Opting for a top-to-bottom reboot after Brett Ratner’s disastrous X3: The Last Stand and the even more dreadful X-Men Origins: Wolverine, Marvel Comics’ most allegory-friendly franchise sets the wayback machine to the shagadelic early 60s for this diverting, if pointless, prequel.

A surprisingly credible James McAvoy plays the young psychic Professor Charles Xavier, while perpetual up-and-comer Michael Fassbender seals his fate as a natural-born movie star, filling in for Ian McKellan as embittered Holocaust survivor Erik Lehnsheer, aka Magneto. Cobbled together from several different scripts and rushed into production on a jaw-droppingly truncated 10 month schedule, X-Men: First Class is a chintzy rush-job that has a few moments just good enough to make you wish it was better.

Directed by Kick-Ass helmer Matthew Vaughn with his camera set to maximum leer, the movie revels in Playboy club fashions, scantily clad co-eds, and in Fassbender finds one of the only straight guys who can look cool in a turtleneck. Recruited by a CIA agent with a thing for lacy lingerie (Rose Byrne,) Professor X’s ragtag band of misunderstood mutant adolescents find themselves knee deep in the Cuban missile crisis, saving the world not just from nuclear annihilation, but also Kevin Bacon’s dazzling array of sinister ascots.

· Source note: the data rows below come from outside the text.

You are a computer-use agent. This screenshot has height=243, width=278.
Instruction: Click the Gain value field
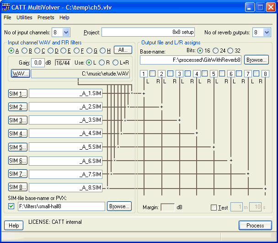[38, 62]
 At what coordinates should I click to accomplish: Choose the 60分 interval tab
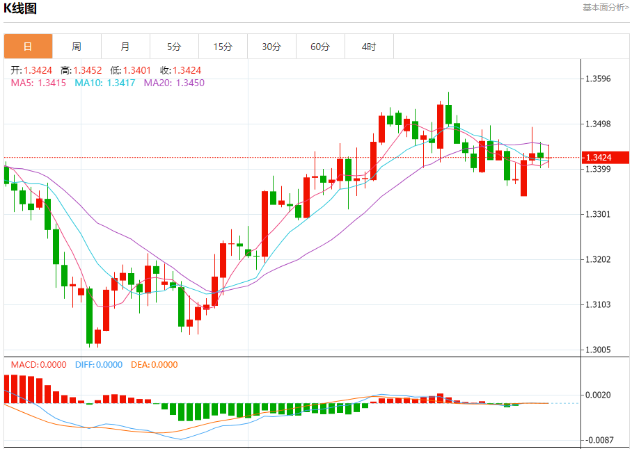tap(320, 47)
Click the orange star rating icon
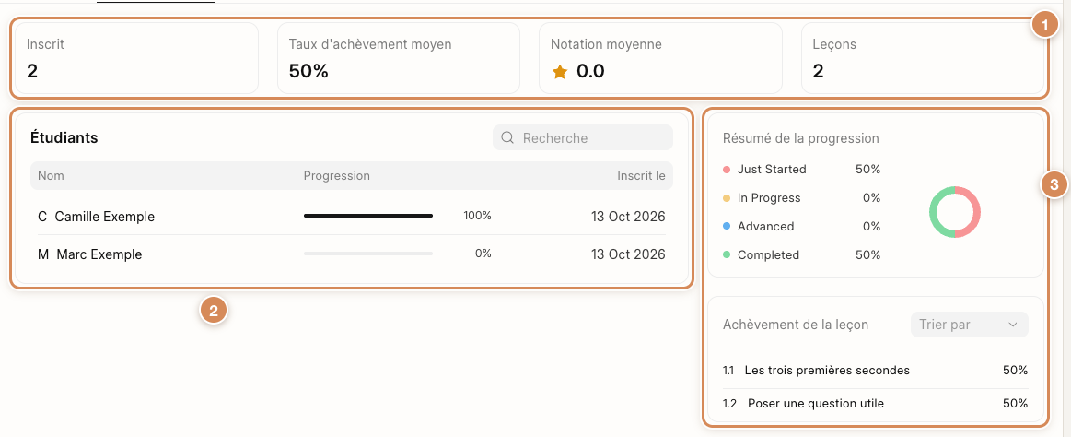The image size is (1071, 437). 559,72
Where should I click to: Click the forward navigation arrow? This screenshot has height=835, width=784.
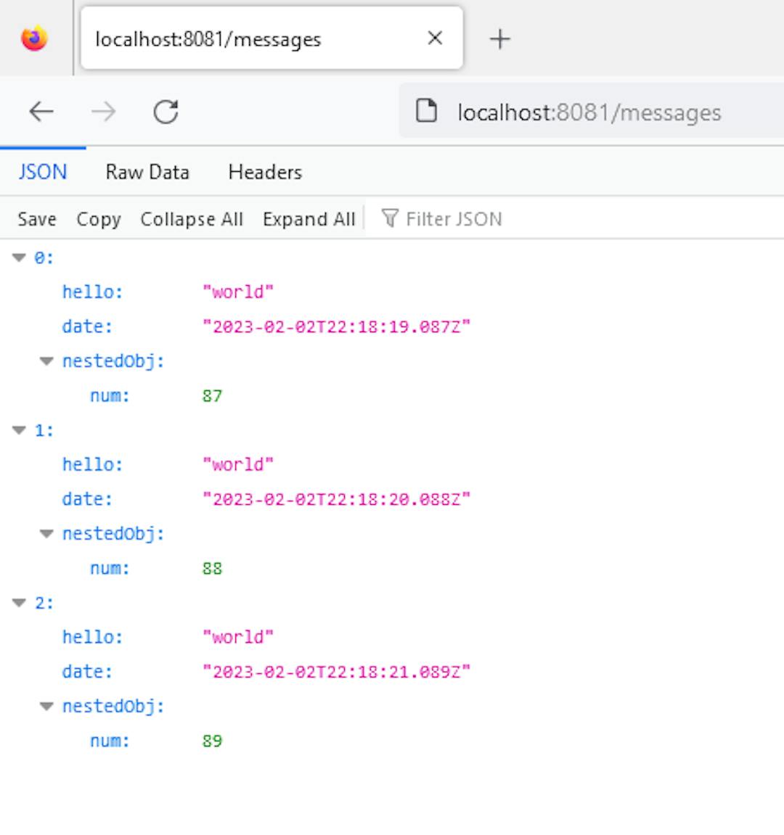pos(103,112)
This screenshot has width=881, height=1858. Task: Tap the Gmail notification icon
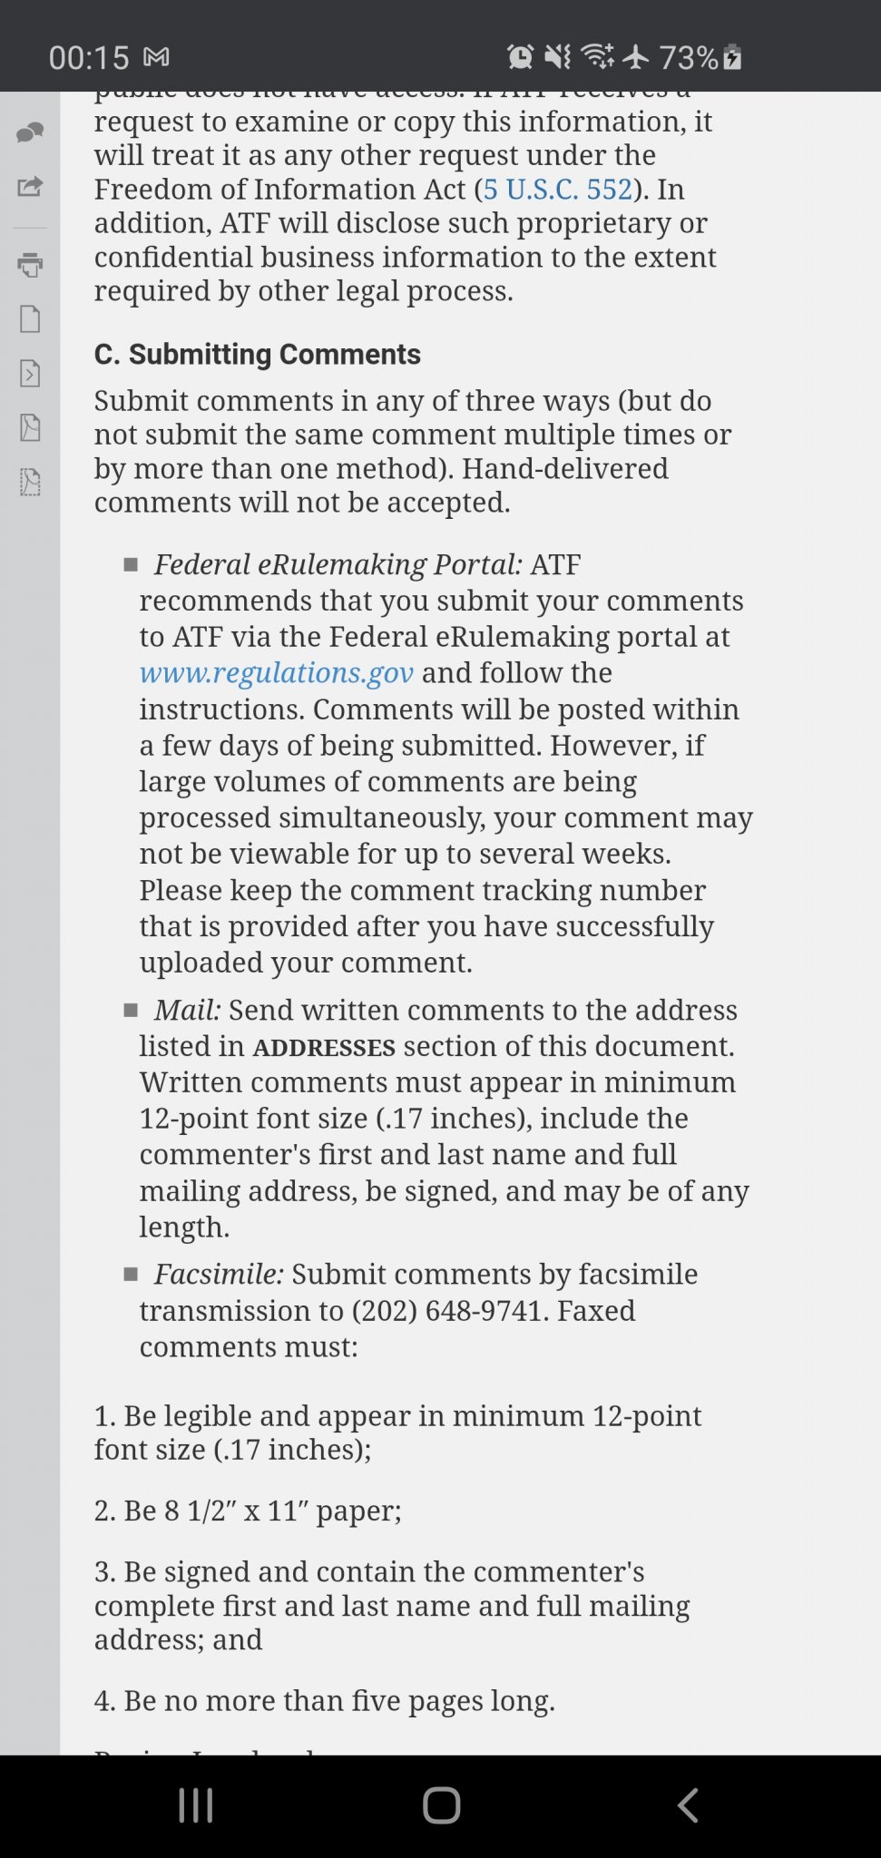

Bacon is having a ball as a Josef Mengele-ish mutant villain. Indeed, the best parts of the movie play like a slightly tasteless, superpowered Bond picture, with Fassbender’s proto-Magneto hunting down Nazi war criminals in exotic locations and overly mod art-designed lairs. Less successful are the new gang of kids recruited by Xavier, with Winter’s Bone star Jennifer Lawrence painted blue and leading a pack of subpar performances and awkward stabs at social relevance. “You didn’t ask, so I didn’t tell,” says one closeted hero. “I’m mutant and proud,” Lawrence announces ad infinitum. Yes, but will she say it loud?

Suffering from a severe case of overcrowding, First Class doesn’t even get around to the obligatory training montage until over 90 minutes in. Much like Bryan Singer’s original X-Men, by the time everyone is done explaining their origins, it’s already time for the climactic action scene.   
On the upside, Mad Men’s January Jones is never not in her underwear.  On the downside, she boasts the most amaturish line readings of any actress outside of the adult film industry. Overall, a mixed bag.